EXTRACTED TEXT:
-=-=-
It is not new news that standard economic theory provides a very poor foundation for predicting the path of the economy in the real world. I do not believe the Fed’s economic outlook has EVER included a recession in its forecasts, although they happen with depressing regularity.
Milton Friedman’s classic 1983 essay “The Methodology of Positive Economics” set as the standard for an economic model’s success its ability to make predictions, and urged that one ignore whether the assumptions embedded in it were true or not. This is a sensible idea, and one that generally held sway, at least up until recently.
The complete inability of theory or models to predict the financial crisis has led to much rethinking about economic theory and methodology. George Soros, long critical of standard theory, established the Institute for New Economic Thinking to tackle both the theory and practice of economics. Compared to other sciences, economics is primitive. Consider that Daniel Kahneman, a psychologist by training who never took an economics course, was awarded the 2002 Nobel Prize in economics. It would be unthinkable for a non physicist to win the Nobel in physics.
-=-=-
[Part of a data file]
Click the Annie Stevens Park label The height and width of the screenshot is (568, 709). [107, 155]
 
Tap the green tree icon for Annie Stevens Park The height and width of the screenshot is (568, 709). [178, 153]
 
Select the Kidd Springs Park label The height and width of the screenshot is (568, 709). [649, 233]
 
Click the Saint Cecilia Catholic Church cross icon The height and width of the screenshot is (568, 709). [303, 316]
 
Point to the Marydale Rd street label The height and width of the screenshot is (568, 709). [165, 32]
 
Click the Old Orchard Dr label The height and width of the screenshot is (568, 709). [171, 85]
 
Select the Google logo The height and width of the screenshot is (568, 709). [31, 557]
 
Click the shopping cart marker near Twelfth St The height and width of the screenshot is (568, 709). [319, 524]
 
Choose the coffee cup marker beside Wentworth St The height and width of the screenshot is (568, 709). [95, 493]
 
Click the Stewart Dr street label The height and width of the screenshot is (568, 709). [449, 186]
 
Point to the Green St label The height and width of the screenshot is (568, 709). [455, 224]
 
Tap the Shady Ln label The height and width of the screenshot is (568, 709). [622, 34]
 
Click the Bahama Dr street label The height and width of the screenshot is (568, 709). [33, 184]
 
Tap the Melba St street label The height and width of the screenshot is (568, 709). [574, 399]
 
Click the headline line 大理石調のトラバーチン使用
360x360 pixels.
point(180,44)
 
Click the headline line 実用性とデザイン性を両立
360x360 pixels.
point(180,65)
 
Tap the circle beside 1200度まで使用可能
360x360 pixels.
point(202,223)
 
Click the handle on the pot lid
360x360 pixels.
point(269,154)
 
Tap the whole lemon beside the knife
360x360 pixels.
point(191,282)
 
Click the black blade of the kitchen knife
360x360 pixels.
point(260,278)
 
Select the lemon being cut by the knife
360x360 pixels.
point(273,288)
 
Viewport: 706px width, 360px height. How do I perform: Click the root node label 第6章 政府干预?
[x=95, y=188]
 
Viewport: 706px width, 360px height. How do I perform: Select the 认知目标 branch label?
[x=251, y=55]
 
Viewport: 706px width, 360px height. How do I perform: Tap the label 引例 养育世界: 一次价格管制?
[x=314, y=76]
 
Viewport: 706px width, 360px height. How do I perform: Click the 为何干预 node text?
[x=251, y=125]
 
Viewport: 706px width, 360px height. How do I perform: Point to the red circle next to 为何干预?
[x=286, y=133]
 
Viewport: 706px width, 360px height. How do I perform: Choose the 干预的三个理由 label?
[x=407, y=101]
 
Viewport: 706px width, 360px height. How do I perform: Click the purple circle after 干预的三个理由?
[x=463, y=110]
-=-=-
EXERCISE DETAILS:
Answer these questions using the text on economic theory:
(a) Who established the Institute for New Economic Thinking?
(b) What standard did Milton Friedman's essay set for an economic model's success?
(c) In what year was Daniel Kahneman awarded the Nobel Prize in economics?
The data comes from a different source than the text.

IN RESPONSE:
(a) George Soros
(b) Its ability to make predictions
(c) 2002